The group opened a crowdfunding action that quickly raised enough money to charter a passenger aircraft with nearly 200 seats reserved for migrants. It is scheduled to take off for Lesbos on Monday morning.
The action is a way of raising awareness of the plight of migrants stuck on Lesbos and elsewhere with limited prospects for relocation to other European countries.
More than 26,000 refugees and migrants awaiting processing of their asylum bids live in camps on Greek islands, where they arrived after crossing from the nearby Turkish coast in smuggling boats. More than half are on Lesbos.
In an open letter published on the group’s website in English, Farsi and Arabic, organizers warn that they are dependent on gaining official permission to airlift migrants off the island.
“We have to try, even if it fails,” the letter says.
On Wednesday, 139 vulnerable asylum-seekers who had been living in overcrowded Greek island camps were taken on an officially sanctioned flight to Germany, as part of efforts to ease overcrowding and move refugees to other European countries.
Alternate Migration Minister Giorgos Koumoutsakos said it was the first resettlement flight after the notoriously overcrowded Moria camp on Lesbos, Greece’s largest, burned down. Most of the Moria residents have since been resettled in a new camp on Lesbos, with hundreds moved to the mainland.
Monday’s attempted airlift is not the first time Voorberg and his supporters have attempted to relocate migrants. Late in 2018, the group drove a city bus and 35 cars to Athens in an attempt to bring people back to the Netherlands. That convoy returned empty-handed.

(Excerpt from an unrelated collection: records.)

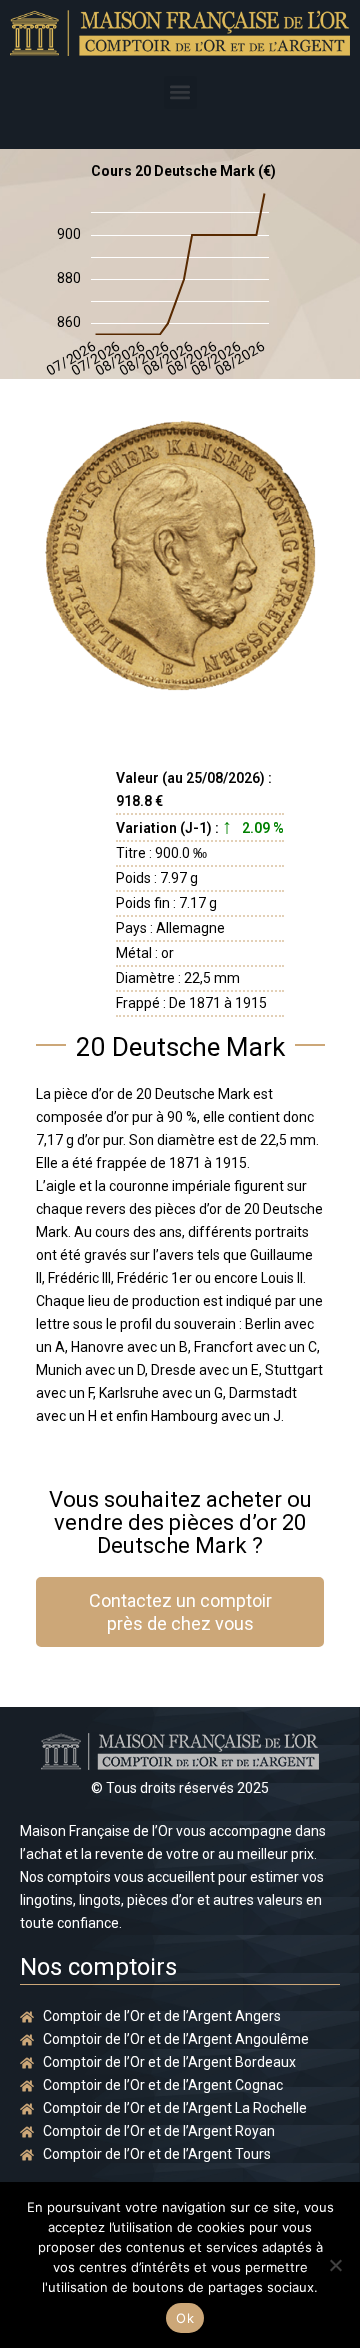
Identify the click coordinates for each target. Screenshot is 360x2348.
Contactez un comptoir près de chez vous (180, 1612)
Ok (185, 2318)
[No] (335, 2265)
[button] (180, 92)
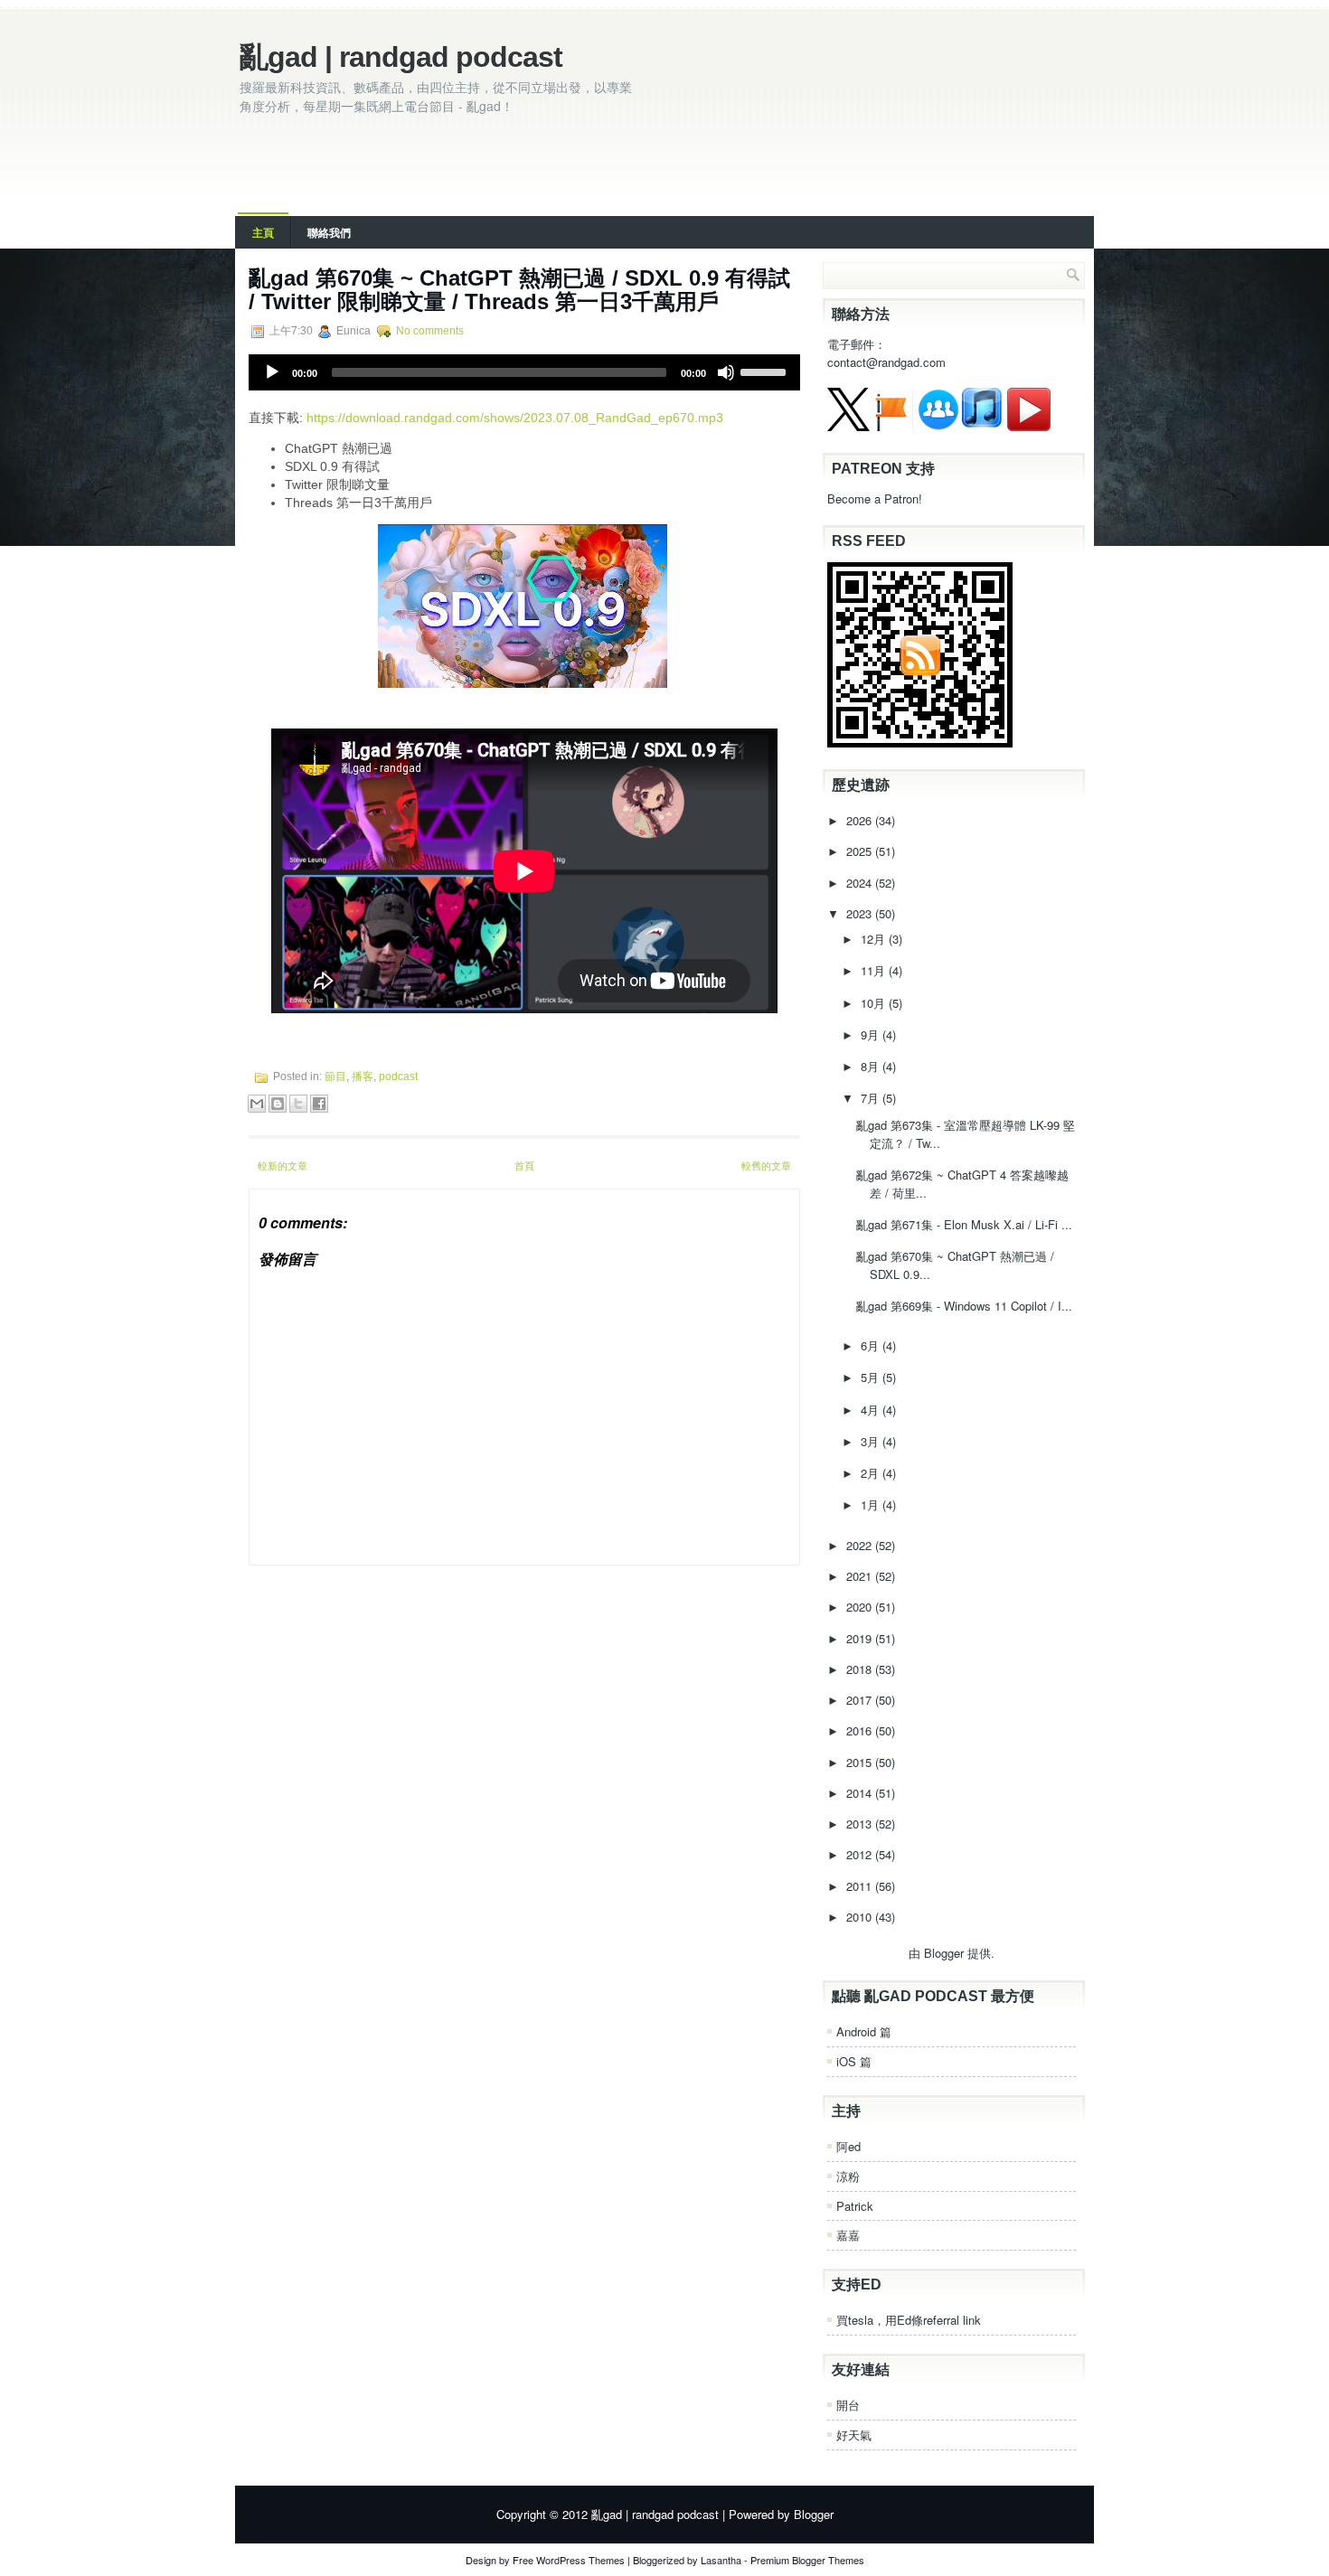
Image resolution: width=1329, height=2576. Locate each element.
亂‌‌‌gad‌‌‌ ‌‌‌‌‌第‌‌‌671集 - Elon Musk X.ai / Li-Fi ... (964, 1224)
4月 (871, 1409)
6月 (871, 1345)
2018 (860, 1669)
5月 (871, 1377)
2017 (860, 1699)
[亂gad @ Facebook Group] (938, 426)
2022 (860, 1545)
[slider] (765, 370)
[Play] (272, 372)
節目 (335, 1076)
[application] (524, 372)
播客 (362, 1076)
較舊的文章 (766, 1165)
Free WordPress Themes (569, 2559)
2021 (860, 1575)
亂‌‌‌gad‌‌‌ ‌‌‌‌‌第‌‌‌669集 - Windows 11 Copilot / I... (964, 1305)
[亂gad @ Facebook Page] (891, 426)
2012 (860, 1854)
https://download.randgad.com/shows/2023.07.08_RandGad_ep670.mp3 (514, 417)
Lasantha (721, 2559)
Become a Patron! (874, 498)
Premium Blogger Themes (807, 2559)
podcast (398, 1076)
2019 (860, 1638)
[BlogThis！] (278, 1104)
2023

The Dutch government did not immediately comment on the planned flight. In the aftermath of the fire that tore through Moria, the government offered to take 100 people from the camp — unaccompanied minors and families with young children.
The Dutch minister responsible for migration and asylum, Ankie Broekers-Knol, on Thursday took a virtual tour around a shelter for 16 unaccompanied girls and young mothers on the Greek mainland funded by Greece and the Netherlands. The new shelter is the first of three being established by the two countries to improve accommodation for unaccompanied young asylum seekers.